Computerspieler spielt das Ballerspiel "Counter-Strike" Foto: AP

Uni Hohenheim erforscht, welche Auswirkungen Computerspiele auf das soziale Verhalten haben.

Stuttgart - Fördern brutale Computerspiele Gewalt? Läuft jemand, der am Bildschirm mit der Maschinenpistole herumballert, später Amok? An der Uni Hohenheim wurde jetzt ein Spiellabor eröffnet, in dem untersucht wird, welche Auswirkungen Computerspiele auf das soziale Verhalten in der Gesellschaft haben.

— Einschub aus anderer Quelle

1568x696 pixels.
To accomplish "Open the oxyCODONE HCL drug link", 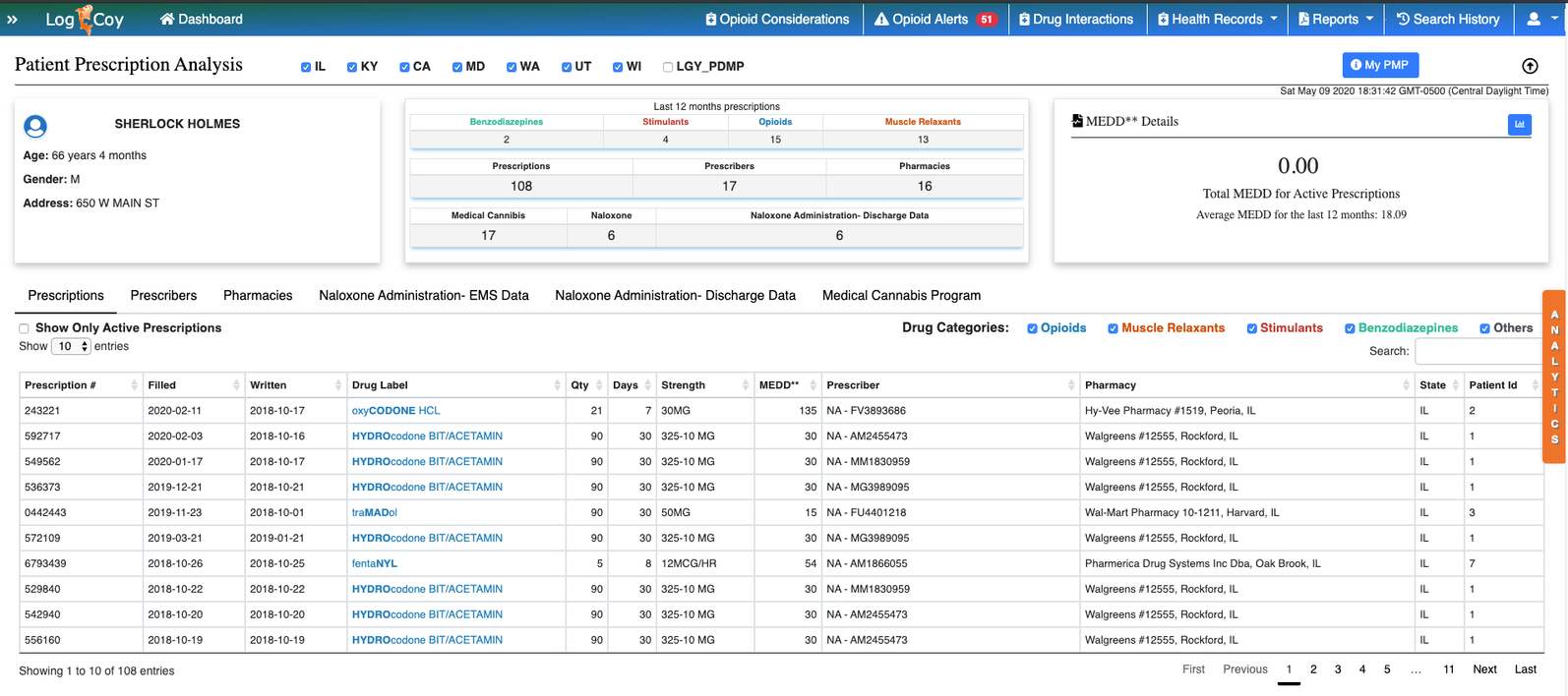I will (395, 410).
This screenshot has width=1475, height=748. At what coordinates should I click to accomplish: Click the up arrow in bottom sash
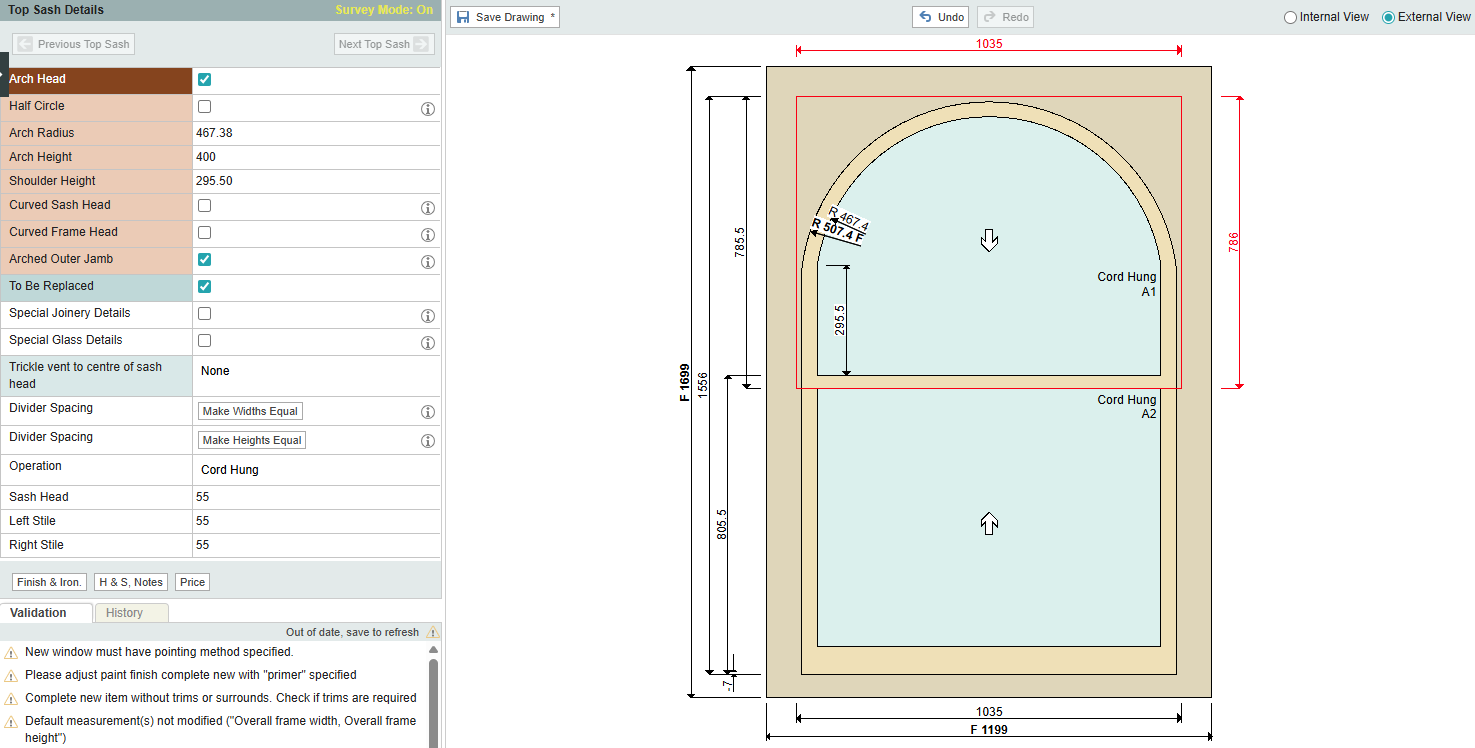[x=989, y=523]
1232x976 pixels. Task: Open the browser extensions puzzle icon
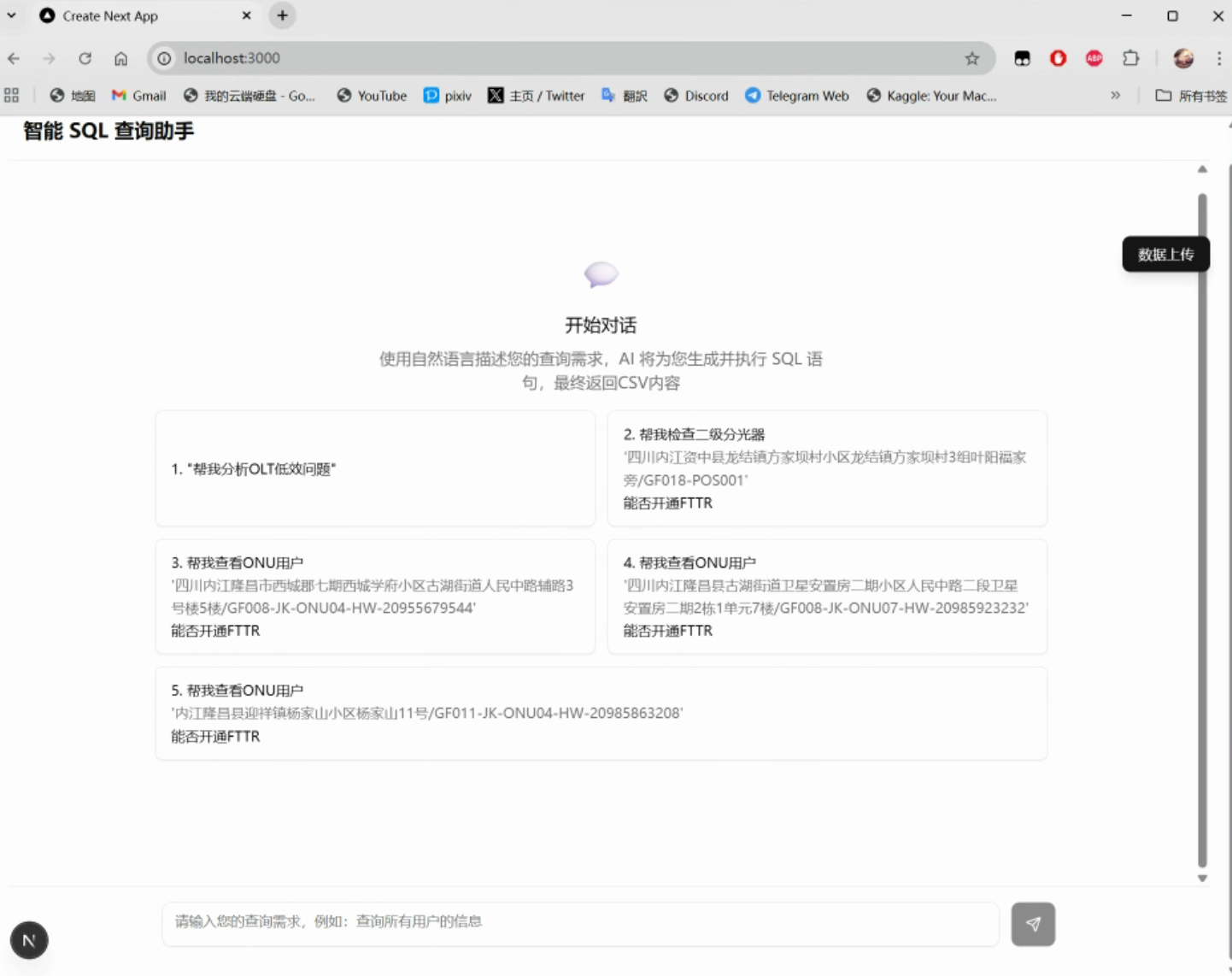click(1130, 58)
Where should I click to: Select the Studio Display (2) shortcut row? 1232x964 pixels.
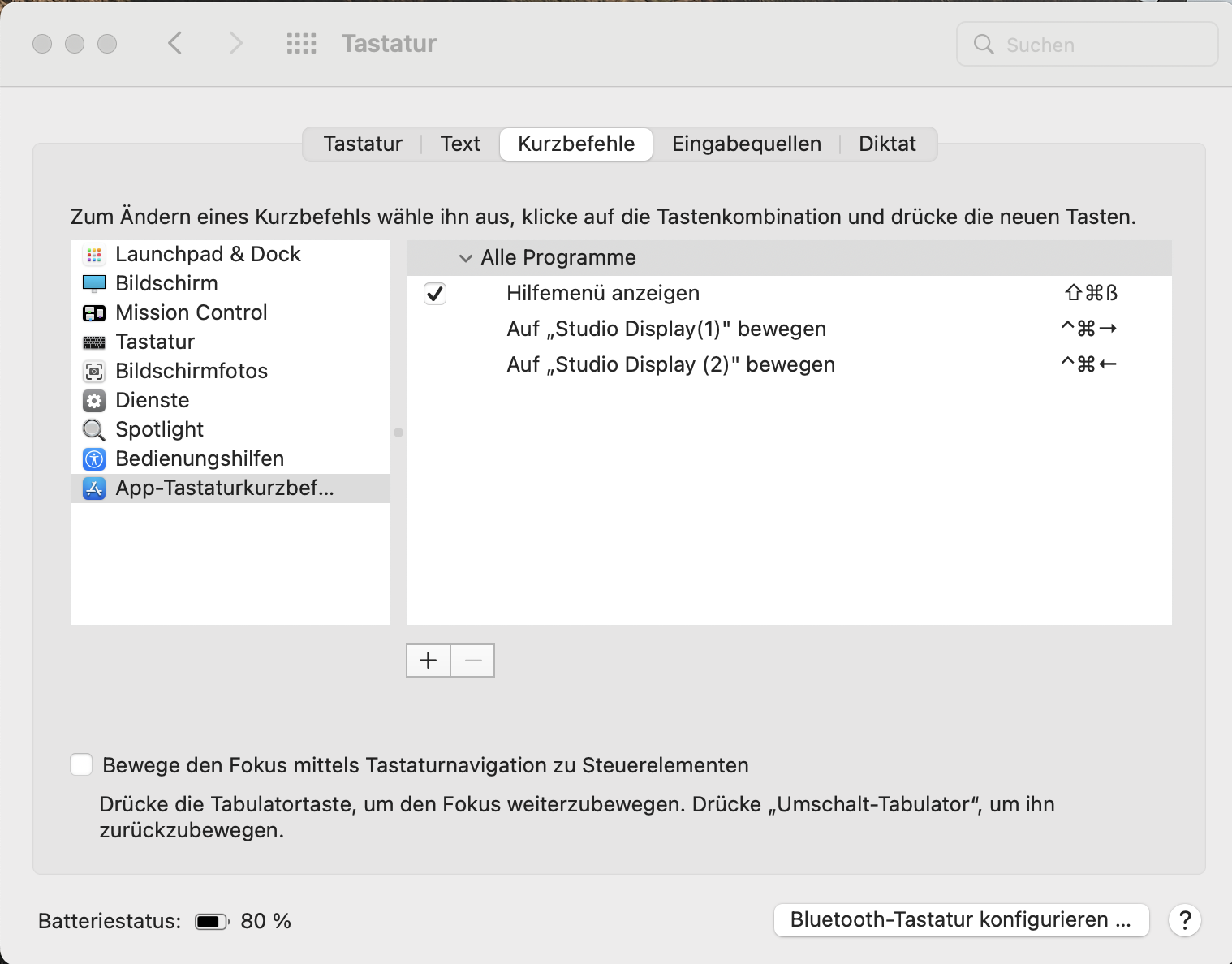pos(670,365)
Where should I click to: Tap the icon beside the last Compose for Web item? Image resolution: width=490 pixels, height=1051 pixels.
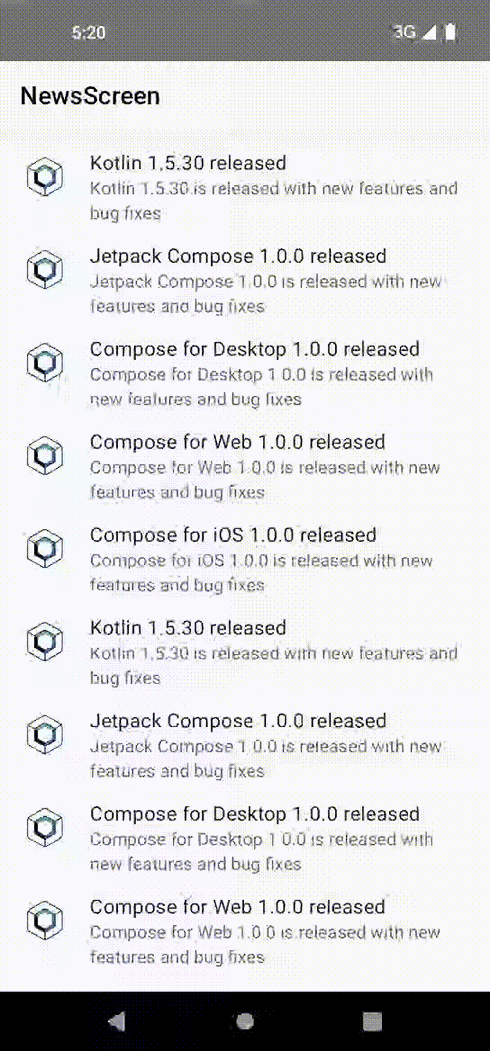(45, 920)
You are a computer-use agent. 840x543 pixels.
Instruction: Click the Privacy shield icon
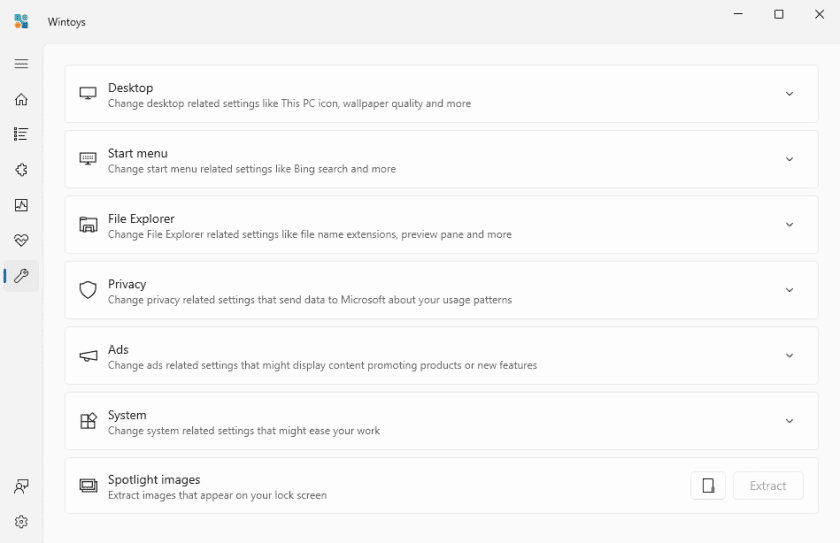coord(88,290)
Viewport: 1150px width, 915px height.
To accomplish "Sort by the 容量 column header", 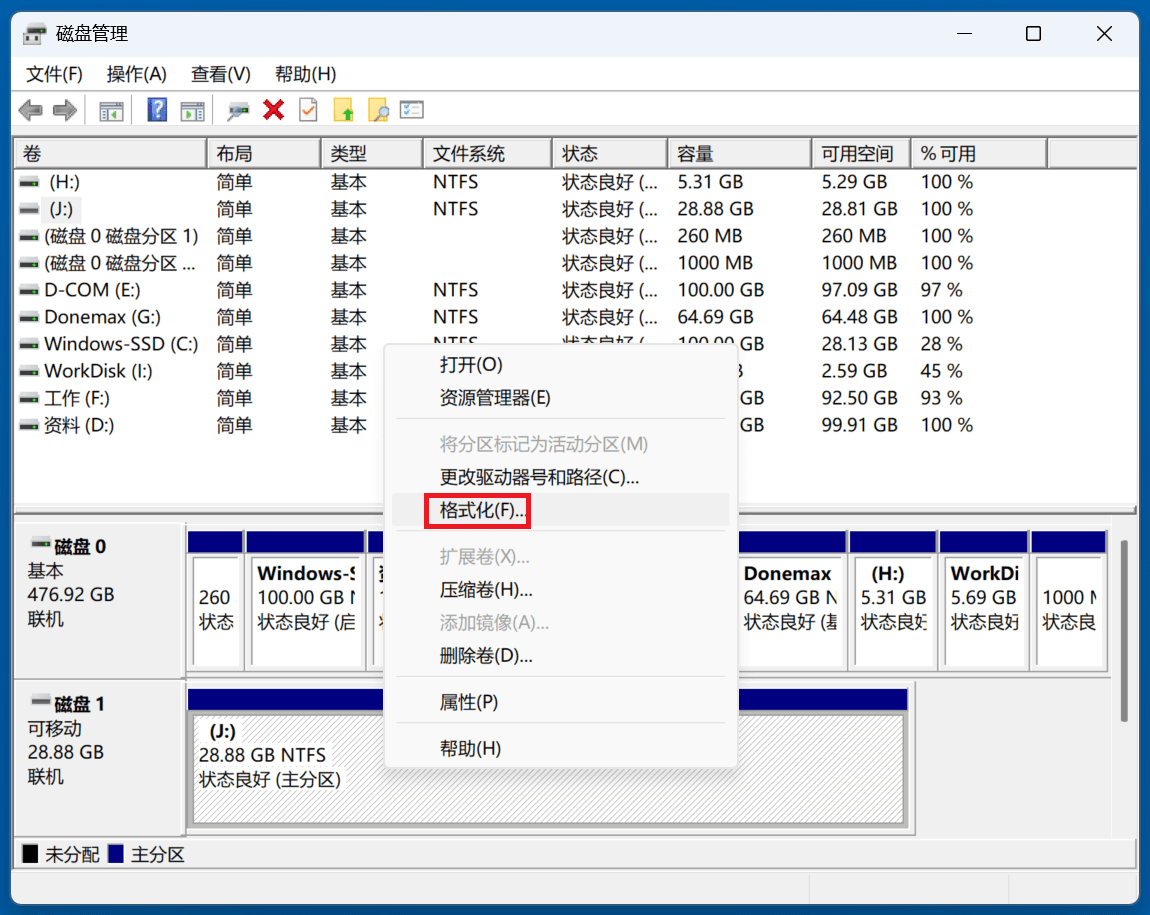I will (x=738, y=154).
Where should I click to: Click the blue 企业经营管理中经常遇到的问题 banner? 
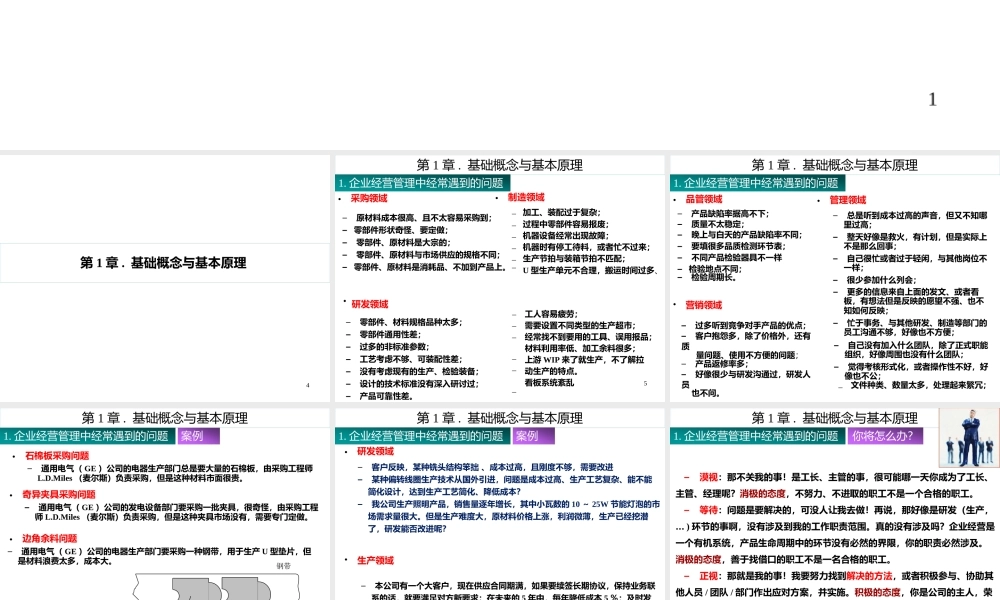coord(420,183)
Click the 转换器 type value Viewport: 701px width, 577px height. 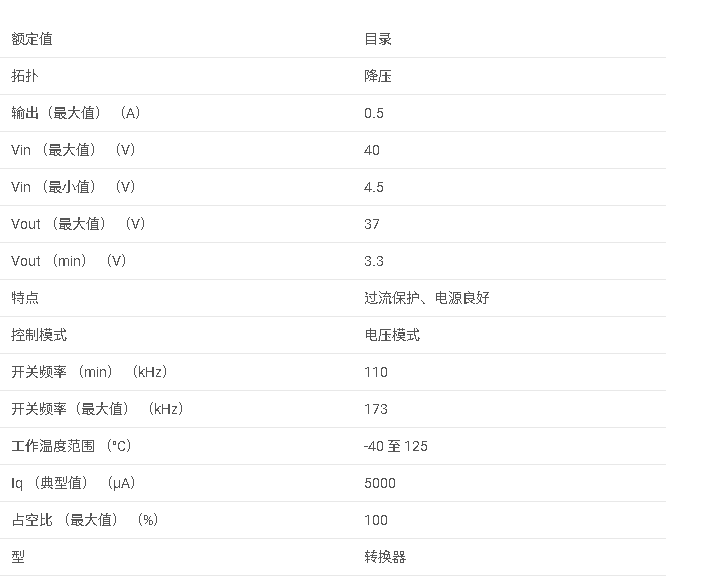[x=385, y=557]
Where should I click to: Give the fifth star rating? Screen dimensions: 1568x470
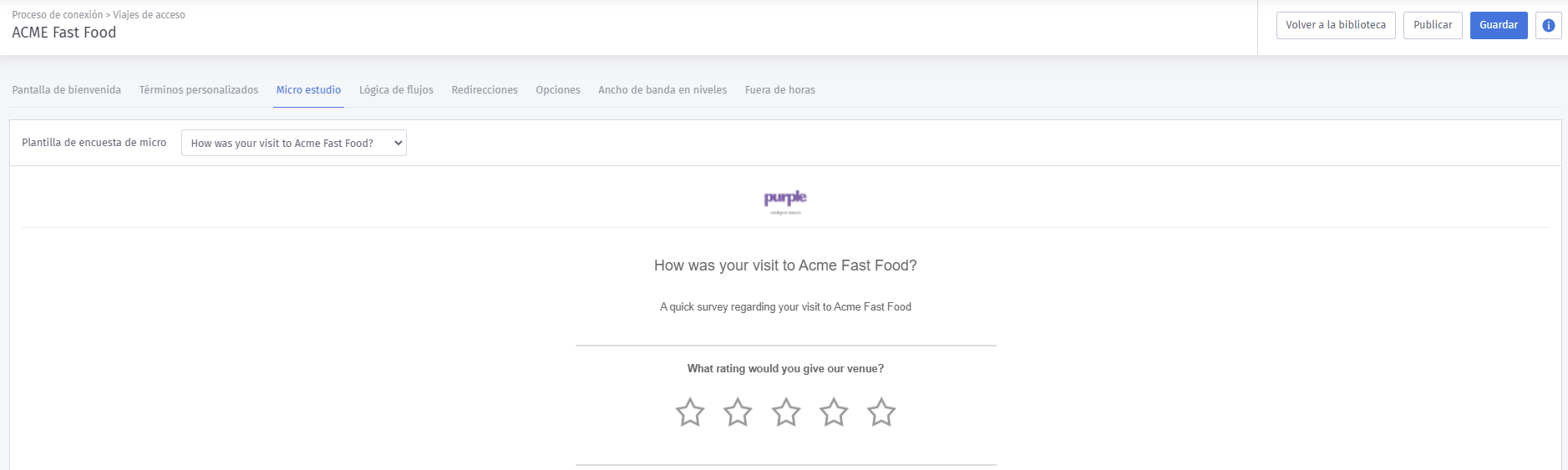click(881, 412)
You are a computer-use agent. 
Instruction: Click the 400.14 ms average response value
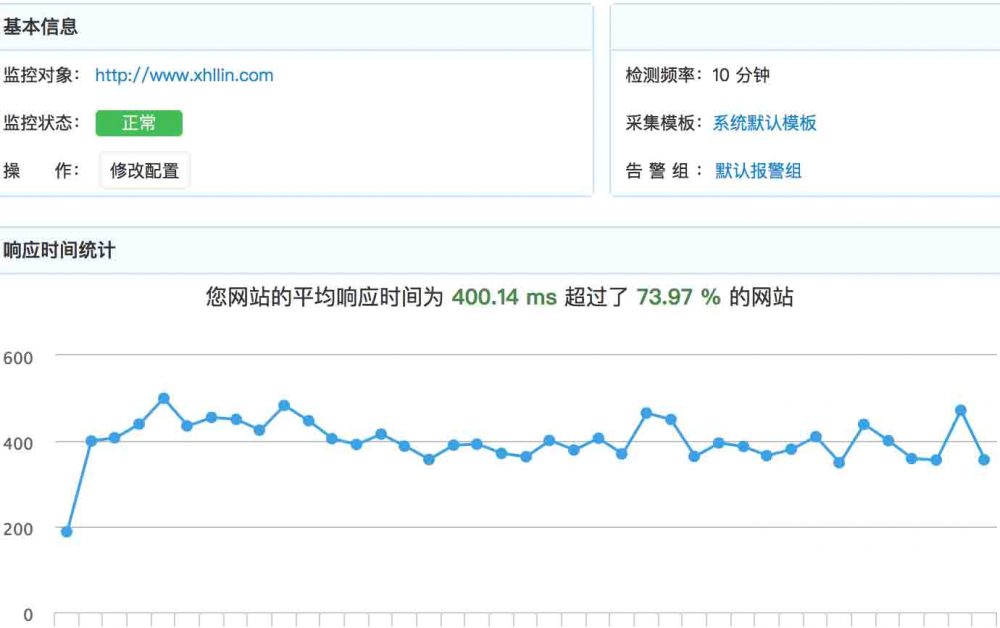tap(504, 297)
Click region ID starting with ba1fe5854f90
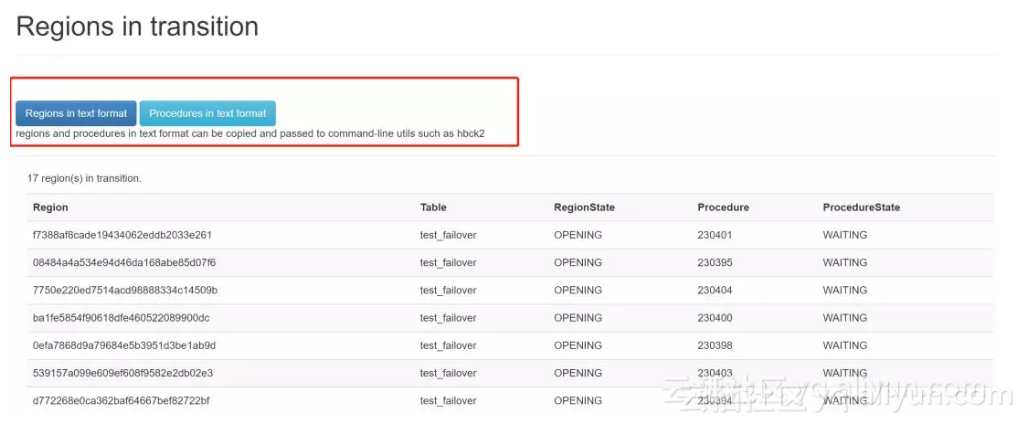 pos(121,318)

Mit einer Maschinenpistole im Anschlag hastet die animierte Bildschirmfigur durch ein verwinkeltes Kellergewirr. Gesteuert wird sie von Jörg Eichentopf. Mittels der Tastatur manövriert der Student der Kommunikationswissenschaften mit schnellen Fingern seine Figur durch das Labyrinth. Sobald hinter einer Ecke ein Gegner auftaucht, schießt er ihn über den Haufen. Gesteuert wird der Gegner, ein Terrorist, der eine Bombe legen will, von Michael Wendt. Auch er ist Student und sitzt im Rücken seines Kommilitonen an einem anderen Bildschirm.

Analyse menschlicher Verhaltensweisen

Am Ende steht es 37:31. Jörg Eichentopf ist zufrieden. Aber auch Michael Wendt lächelt. "Ich gehe jetzt nicht raus und laufe Amok", versichert er glaubhaft. Alles sei nur ein Spiel. "Eigentlich ist das nichts anderes als Räuber und Gendarm am Bildschirm", sagt Wendt.

Wie ernst oder wie locker die beiden Studenten ihr Counter-Strike-Duell tatsächlich genommen haben, lässt sich im Überwachungsraum des neuen Spiellabors beobachten. Hier können an bis zu vier Bildschirmplätzen zeitgleich physiologische Werte der Kontrahenten wie Puls und Hautwiderstand aufgezeichnet werden. Eine Kamera erkennt automatisch, wann sich in welchem Gesicht Freude, Trauer, Wut, Hass, Überraschung oder Ekel widerspiegeln.

Über Gelegenheitsspieler kaum etwas bekannt

Im Labor werden unter kontrollierten Bedingungen menschliche Verhaltensweisen analysiert. "Möglicherweise steigt das Aggressionspotenzial nicht durch das Spiel, sondern weil der Mitspieler zu schlecht ist", sagt Professor Thorsten Quandt.

Der 39-jährige Kommunikationswissenschaftler, der für das Labor und eine auf fünf Jahre angelegte Studie 1,84 Millionen Euro vom Europäischen Forschungsrat erhalten hat, will bei seiner Forschung ausgetretene Pfade verlassen. "Wir wollen nicht erfahren, was das Spiel mit dem Spieler macht, sondern wie der Mensch das Spiel nutzt", sagt Quandt. Dabei ist er sich bewusst, "dass Forscher, die nicht beweisen, dass Counter-Strike zu Amokläufen führt, schnell in den Verdacht geraten, von der Spiele-Industrie bestochen zu sein". Deshalb sei er extrem vorsichtig. "Wir nehmen von dieser Seite kein Forschungsgeld an."

Über Gelegenheitsspieler kaum etwas bekannt

Quandt glaubt, dass sich im Lichte aktueller und künftiger Forschung die Öffentlichkeit beim Thema Computerspiele wohl von einigen Klischees verabschieden muss. Als Beispiel nennt er das Bild der Spielers als isolierter Einzelgänger. "Online-Spiele lassen sich nur in der Gruppe erfolgreich spielen", sagt Quandt, "man ist auf die Interaktion mit realen Menschen angewiesen."

Bisher, so Quandt, habe sich die Forschung auf die kleine Gruppe der Hardcore-Spieler konzentriert. "Dabei sind nur drei bis sechs Prozent exzessive Nutzer", sagt Quandt. Nun aber, da Computerspiele ein Massenphänomen geworden sind, müsse man erkennen, dass über Gelegenheitsspieler, über Frauen und Ältere kaum etwas bekannt sei. Dabei seien Computerspiele wie World of Warcraft, Fußball oder Luftgitarre längst Teil der Familienunterhaltung und des Partyvergnügens geworden.

Für Computerspiele in der Gruppe ist im neuen Labor extra ein Wohnzimmer eingerichtet. Die Reaktionen mehrerer Spieler lassen sich dort mit einer Raumüberwachungskamera und Hochleistungsmikrofonen beobachten. Damit der Spielespaß auch wirklich funktioniert, wurde sogar ein bequemes rotes Sofa angeschafft. "Es war nicht so einfach, die Beschaffungsstelle der Uni von dieser Farbe zu überzeugen", sagt Quandt.